→ **WHAT TO PRODUCE**:
Rewrite all of the data below in full, task lines included, but omit the pictures. Shift every coordinate in the answers by -47.
Begin
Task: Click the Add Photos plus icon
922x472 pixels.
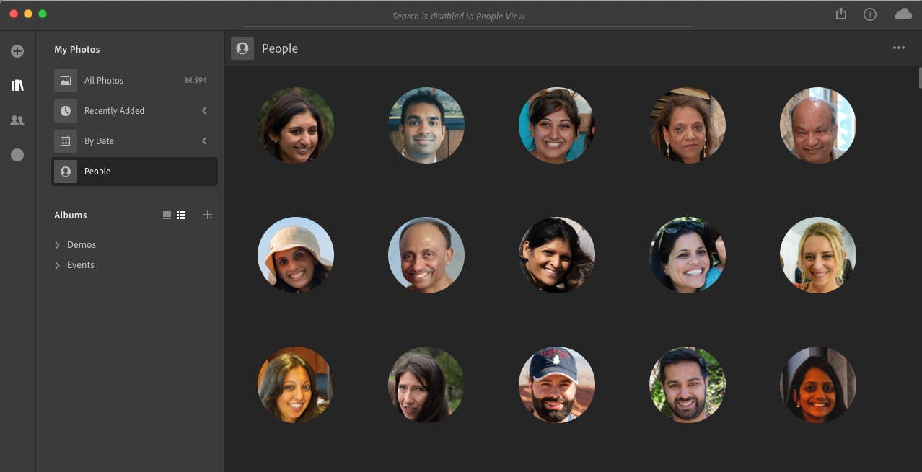Action: 17,51
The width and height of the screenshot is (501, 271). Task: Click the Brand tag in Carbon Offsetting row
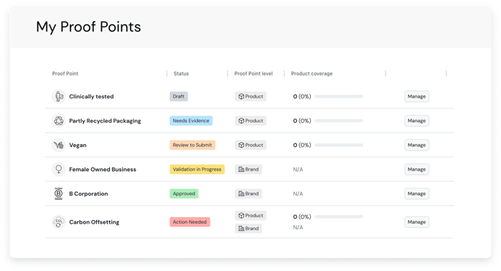point(248,229)
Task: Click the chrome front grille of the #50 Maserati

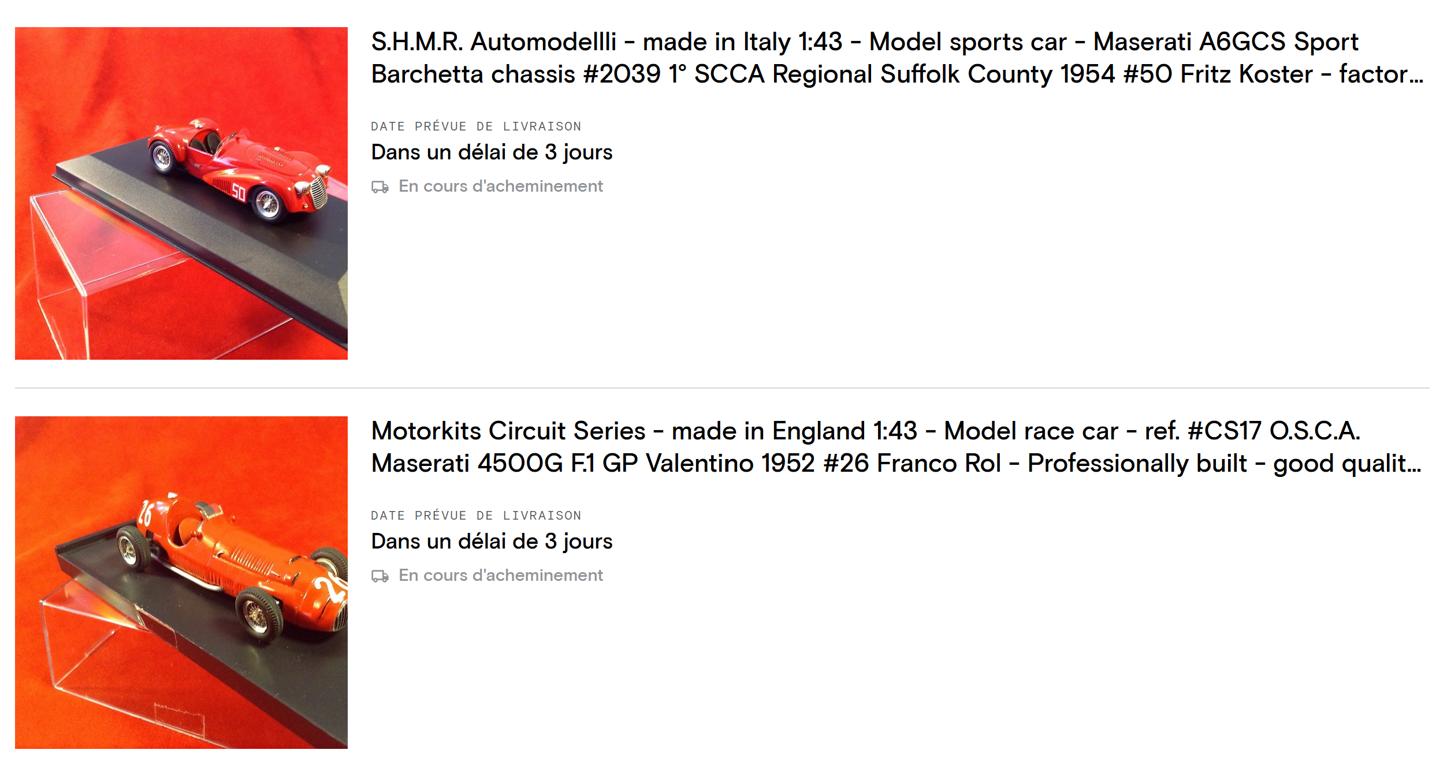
End
→ **RESULT BELOW**:
Task: Click the Add Photos plus icon
922x472 pixels.
Action: -30,4
The width and height of the screenshot is (501, 271). Task: Click the Brand tag in Carbon Offsetting row
point(201,182)
Task: Click the chrome front grille of the #50 Maserati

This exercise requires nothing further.